
    What Can You Expect to Learn in Infant CPR Classes?

    The knowledge you’ll gain in an infant CPR can make all the difference for the survival chances of your infant in the event of choking, head trauma, suffocation, and so on. Whether talking about adults or children, each will suffer the same consequence if CPR isn’t administered in time. Worst-case scenario — unadministered CPR can lead to irreparable brain damage and death.

    While at a CPR class for infant resuscitation, you’ll learn how to perform the following, among other techniques:

        • Rescue breaths

        • Hand positioning for chest compressions

        • Back blows

        • Chest thrusts

        • Head and chin positioning

        • Breaths-to-compressions ratio for infants.

      An infant CPR instructor will thoroughly explain the steps of performing CPR on a child or an infant. The whole process will look something like the examples we’ll provide below. Note that this is a mere example of the action and does not exclude the demonstration done by a professional.

      For adult CPR, the following pattern applies:

          • Align your shoulders directly over your hands;

          • Don’t move your elbows and keep your arms straight;

          • Place both palms center-chest;

          • Push down hard, compressing the chest at a 100-to-120 rate;

          • Let the chest recoil (return to the previous position) before delivering another compression;

          • Check if the breathing has been restored.

        After a certified instructor explains and demonstrates all of the above (and more), you’ll take a certification exam that will lead you a step closer to acquiring the infant CPR certificate. Once you have it, it will be valid for 2 years after which renewal is due.

        On the other hand, if you’re taking up an infant CPR class for your own sake, you won’t have to worry about the validity period of the certificate; otherwise, in the case you’re pursuing a career as a healthcare provider, you will not be able to gain employment unless the CPR certificate is valid.

        Why Is It Important for Parents to Know CPR?

        Other than medical professionals and healthcare workers, knowing infant CPR is a benefit for parents, too. No one expects their child to struggle for breath, but being prepared for such a scenario can make a huge difference.

__DATA BELOW__.
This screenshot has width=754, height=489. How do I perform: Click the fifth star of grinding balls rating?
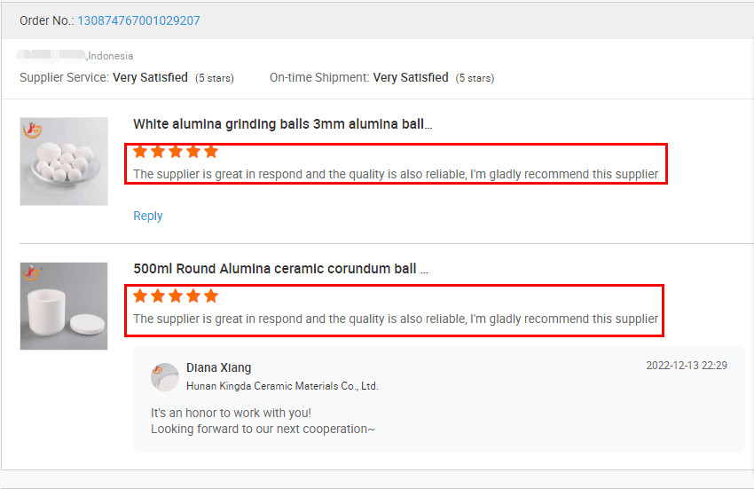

__EXERCISE BRIEF__.
Please answer these questions from the infant CPR article.
(a) According to the article, what can CPR that isn't administered lead to in the worst case?
(b) In the adult CPR pattern, where are both palms placed?
(c) How long does the infant CPR certificate stay valid before renewal is due?

__THE COMPLETED TASK__.
(a) Irreparable brain damage and death.
(b) Center-chest.
(c) 2 years.